*** Data provided Section Begins ***

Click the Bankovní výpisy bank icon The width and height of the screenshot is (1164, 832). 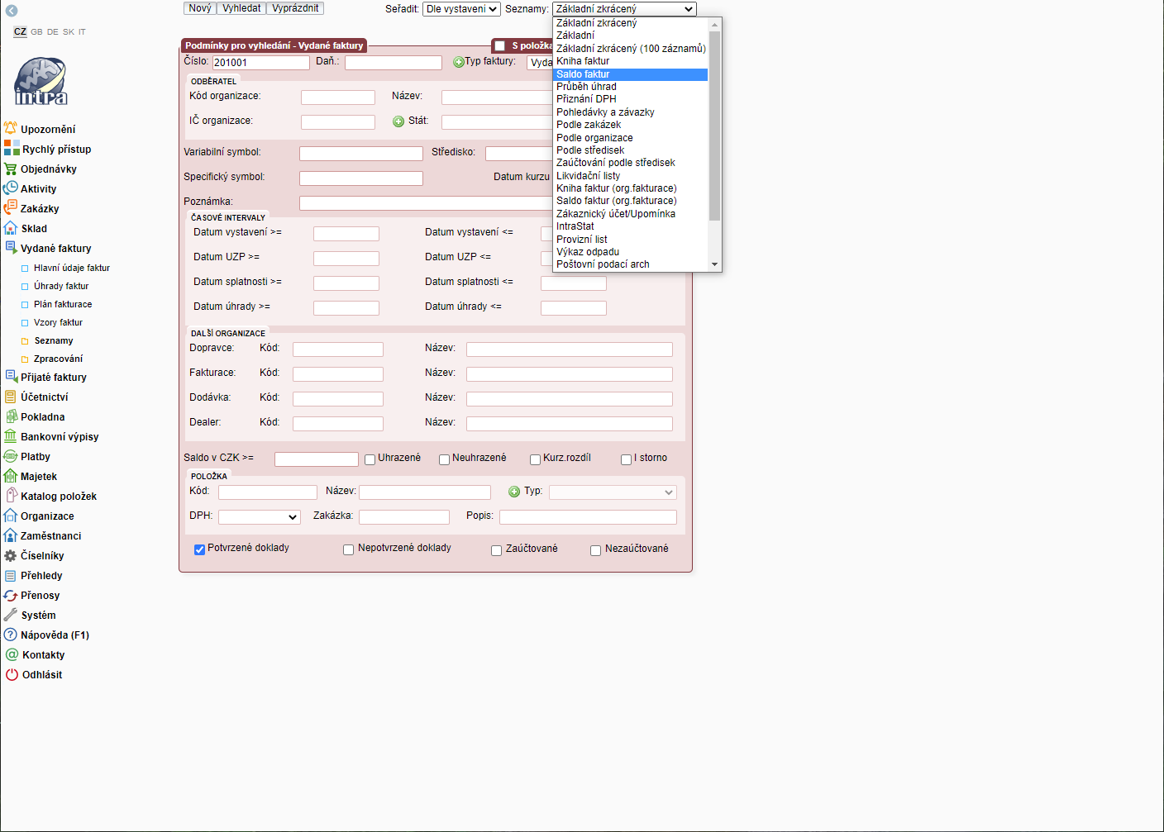coord(10,436)
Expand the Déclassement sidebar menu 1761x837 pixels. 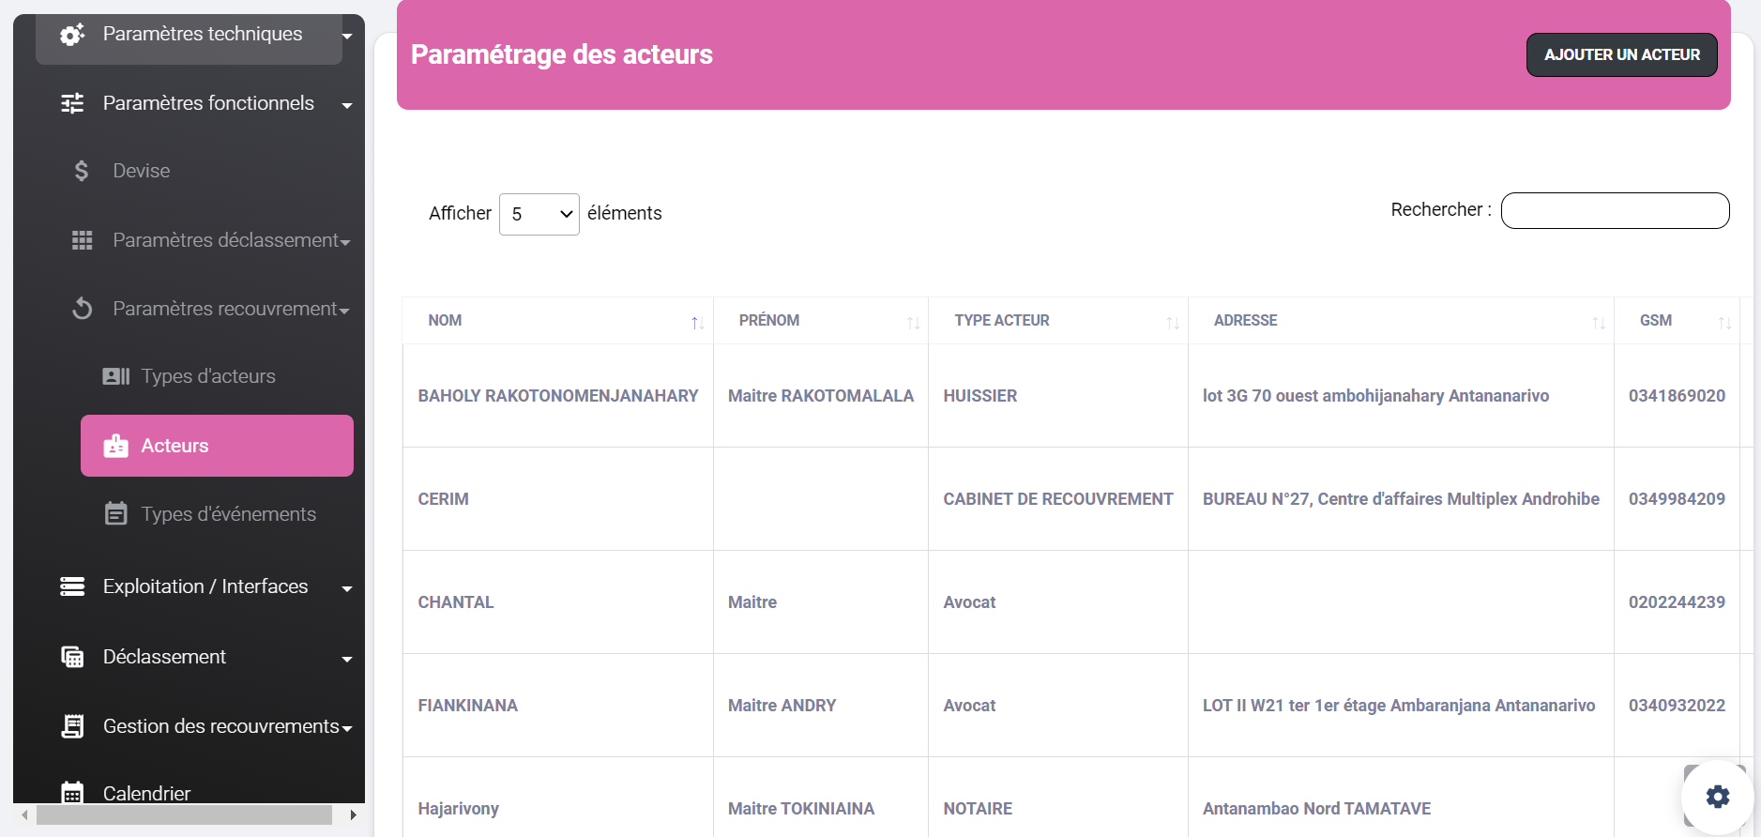[x=206, y=657]
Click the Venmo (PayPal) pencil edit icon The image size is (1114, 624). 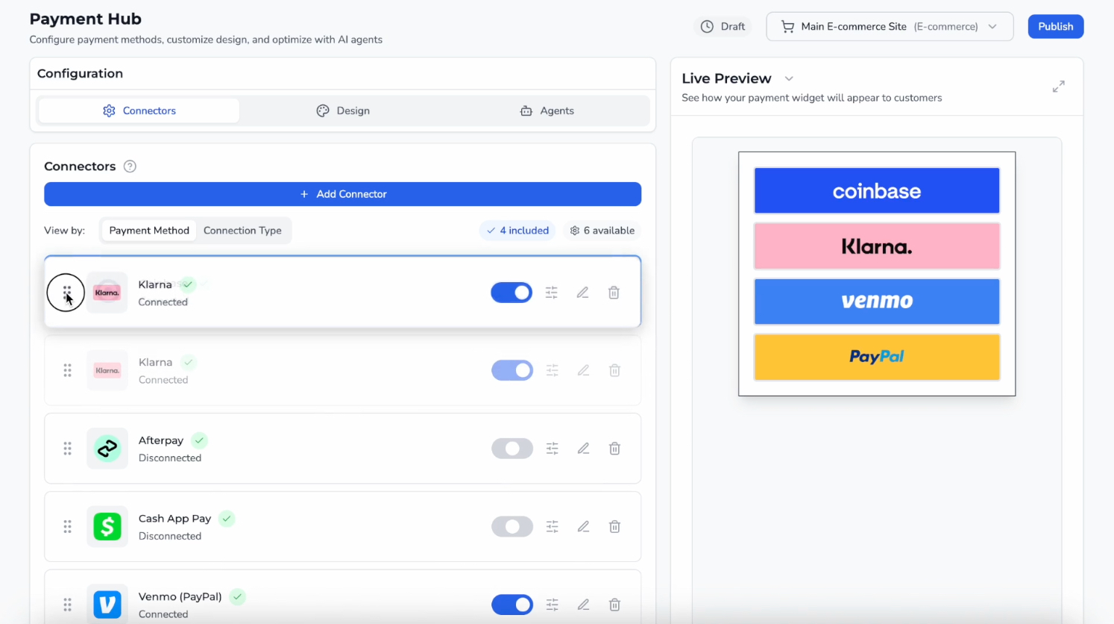click(x=583, y=605)
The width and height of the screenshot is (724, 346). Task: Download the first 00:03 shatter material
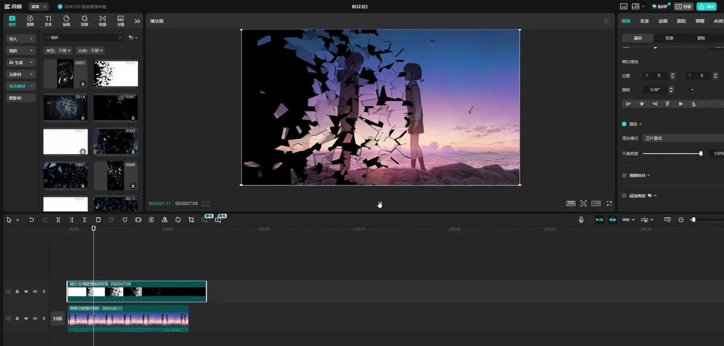pos(83,84)
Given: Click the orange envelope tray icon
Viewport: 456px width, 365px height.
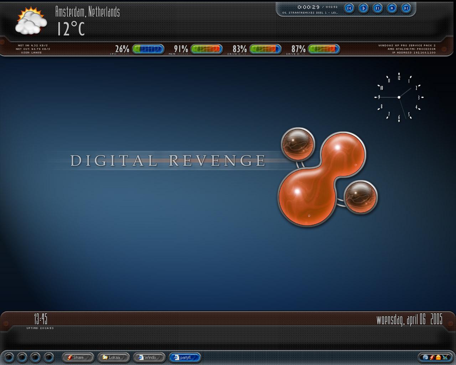Looking at the screenshot, I should pyautogui.click(x=439, y=358).

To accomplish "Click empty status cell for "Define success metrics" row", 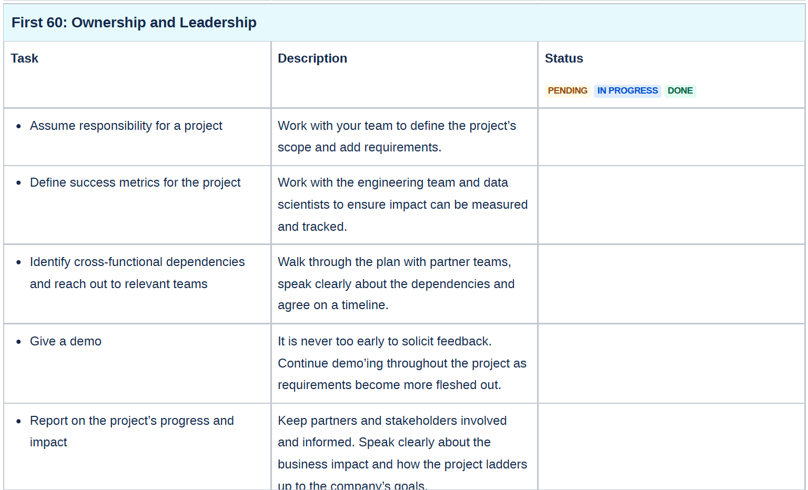I will point(671,205).
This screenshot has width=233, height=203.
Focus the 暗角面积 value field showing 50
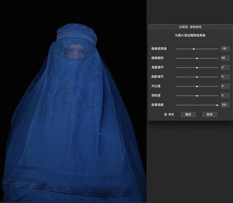click(225, 58)
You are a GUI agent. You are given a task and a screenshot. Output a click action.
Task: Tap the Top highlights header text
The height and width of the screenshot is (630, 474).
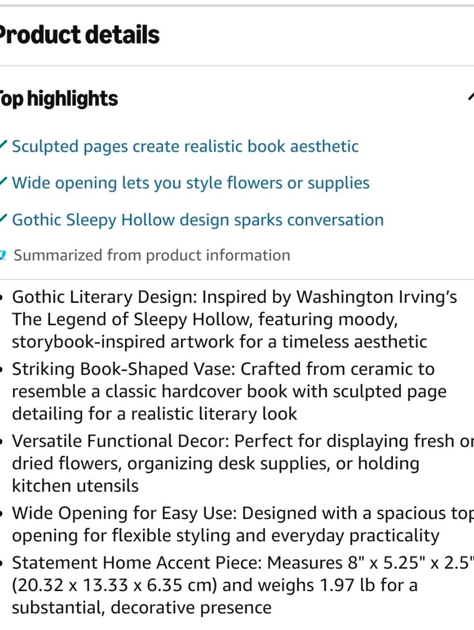[x=58, y=99]
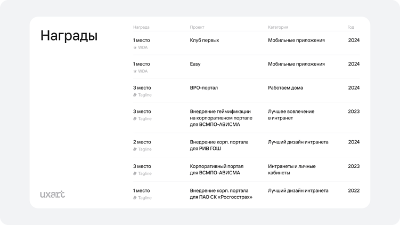Click the Проект column header

(x=197, y=27)
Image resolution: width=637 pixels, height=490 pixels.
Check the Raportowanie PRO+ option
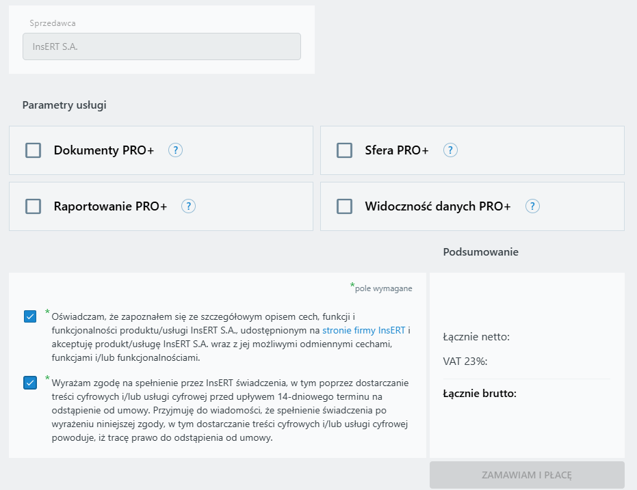(x=33, y=206)
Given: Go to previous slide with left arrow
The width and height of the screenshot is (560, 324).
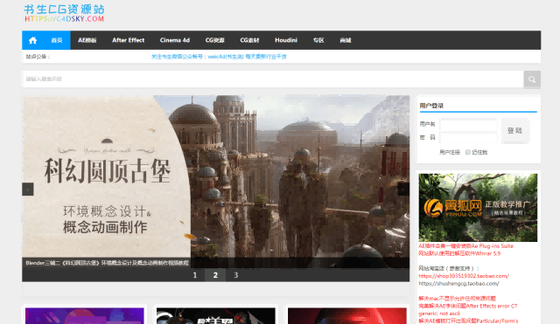Looking at the screenshot, I should [28, 189].
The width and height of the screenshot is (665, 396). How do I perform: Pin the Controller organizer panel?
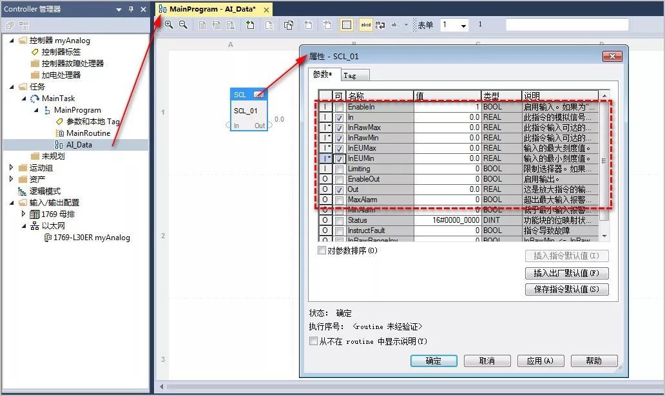pos(131,10)
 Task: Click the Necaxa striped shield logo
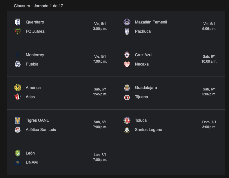tap(127, 64)
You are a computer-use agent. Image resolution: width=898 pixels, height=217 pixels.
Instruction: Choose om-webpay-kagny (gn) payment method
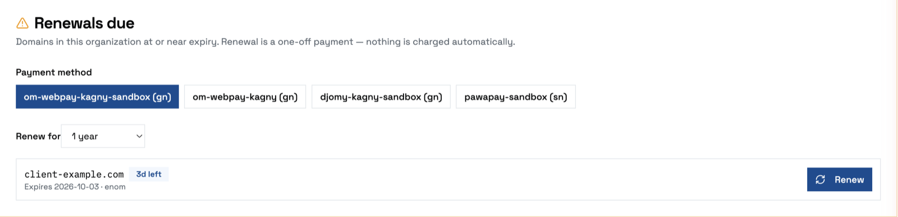[x=245, y=97]
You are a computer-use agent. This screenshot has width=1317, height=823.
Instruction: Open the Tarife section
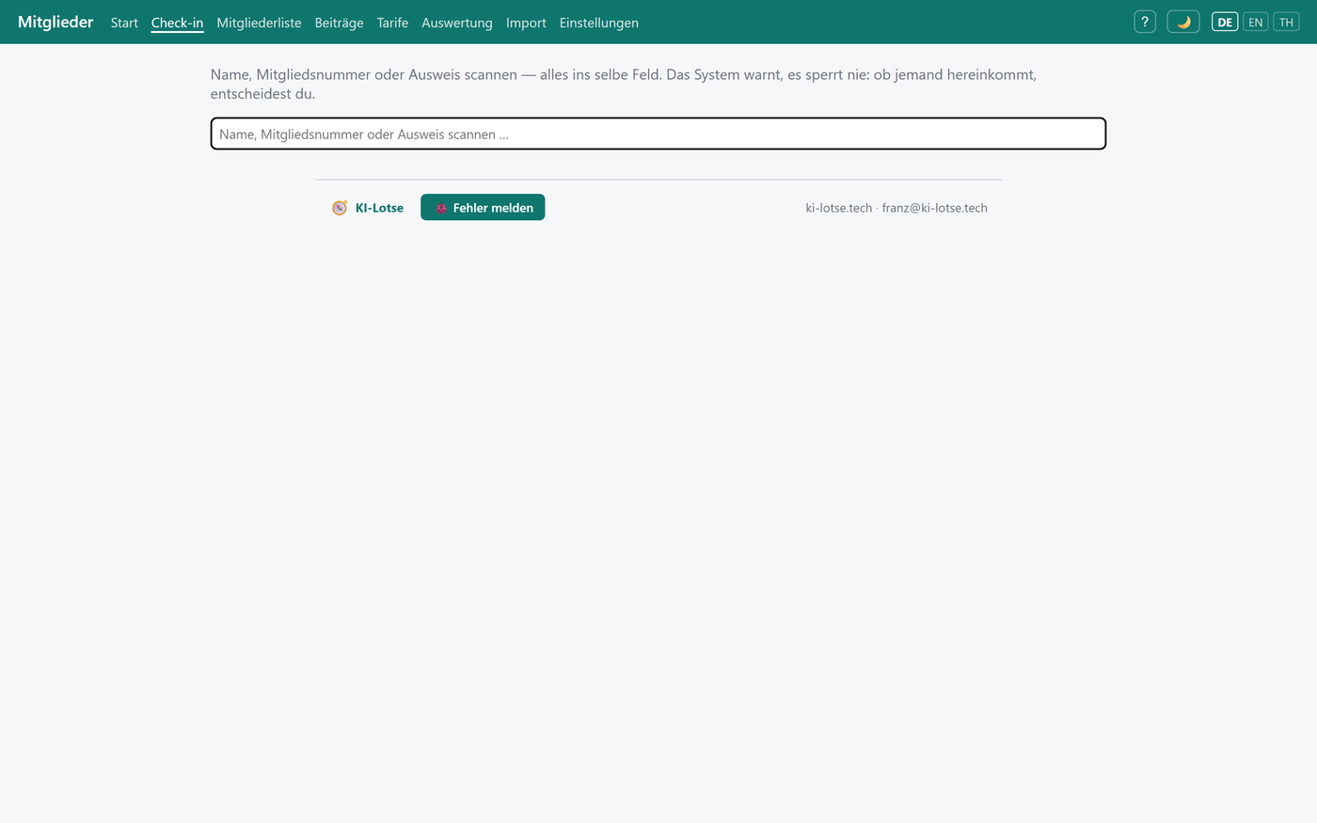392,23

*** Data provided Section Ends ***

● Work to be completed
Quote the material above exactly, from the line holding "The width and height of the screenshot is (560, 324)." through its last line, including both. Omit the pictures.

● Result below
The width and height of the screenshot is (560, 324).
Looking at the screenshot, I should [28, 189].
The width and height of the screenshot is (665, 396). How do I perform: Pin the Controller organizer panel?
pos(131,10)
 Task: Click the Necaxa striped shield logo
tap(127, 64)
You are a computer-use agent. Image resolution: width=898 pixels, height=217 pixels.
Instruction: Choose om-webpay-kagny (gn) payment method
[x=245, y=97]
You are a computer-use agent. This screenshot has width=1317, height=823.
Instruction: Open the Tarife section
392,23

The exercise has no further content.